** Problem details **
Starting at the line where "Click the power logout icon" occurs, reproduce each line through the end of the entries below exactly. Omit every picture.

[Opening Information section]

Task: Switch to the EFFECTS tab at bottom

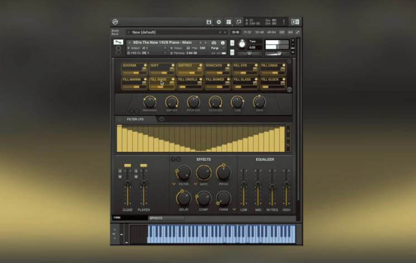Action: pos(156,218)
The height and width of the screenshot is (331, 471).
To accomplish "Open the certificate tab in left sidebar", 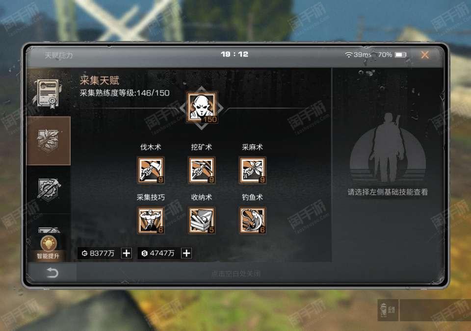I will pos(49,93).
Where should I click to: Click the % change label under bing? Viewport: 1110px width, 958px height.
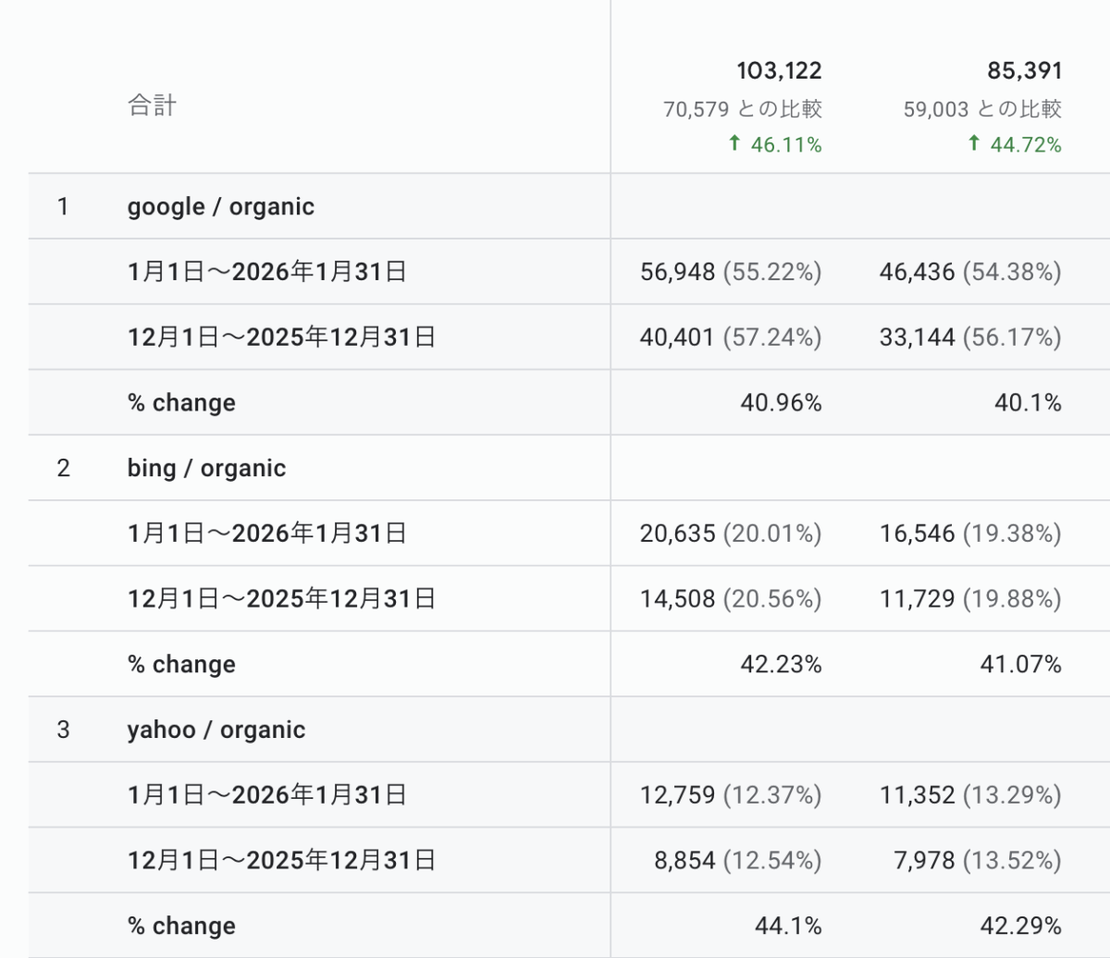pyautogui.click(x=181, y=664)
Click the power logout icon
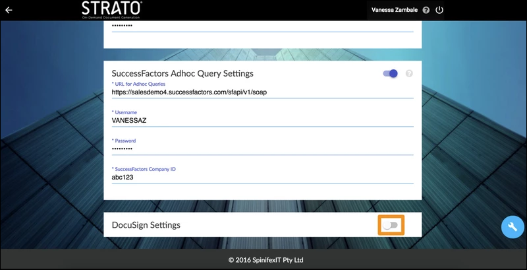This screenshot has height=270, width=527. 439,11
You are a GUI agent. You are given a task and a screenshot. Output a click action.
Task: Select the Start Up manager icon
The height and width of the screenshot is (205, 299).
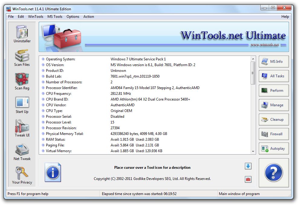22,105
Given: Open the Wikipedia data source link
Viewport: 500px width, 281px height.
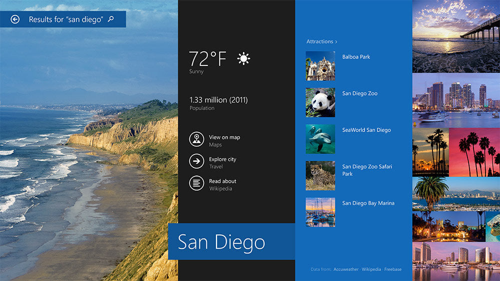Looking at the screenshot, I should (372, 270).
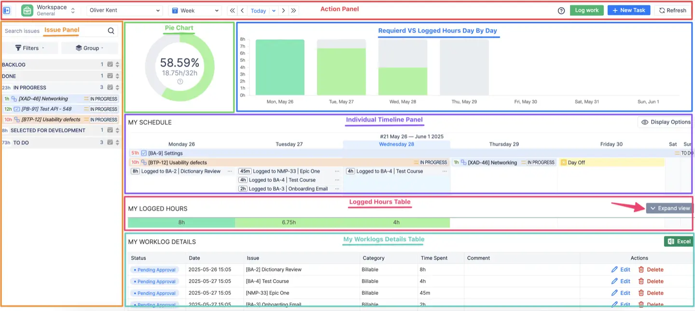This screenshot has width=695, height=311.
Task: Open the Week period selector dropdown
Action: [x=195, y=10]
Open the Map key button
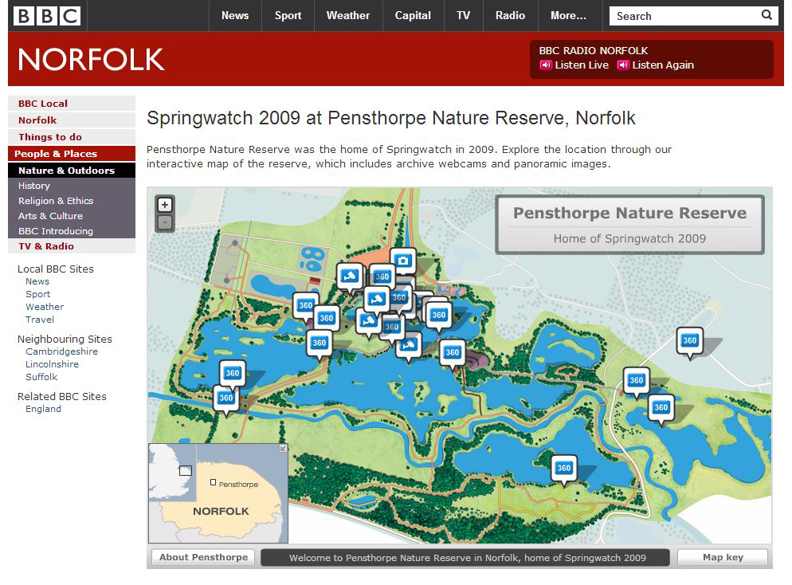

[Closing Information section]

** The answer **
Click the power logout icon
This screenshot has height=270, width=527. 439,11
You are a GUI agent. You are given a task and a screenshot. Output a click action.
Task: Select the Start Up manager icon
The height and width of the screenshot is (205, 299).
22,105
Given: Open the Wikipedia data source link
Viewport: 500px width, 281px height.
Looking at the screenshot, I should (372, 270).
This screenshot has width=695, height=311.
Task: Open the Week period selector dropdown
Action: [x=195, y=10]
Open the Map key button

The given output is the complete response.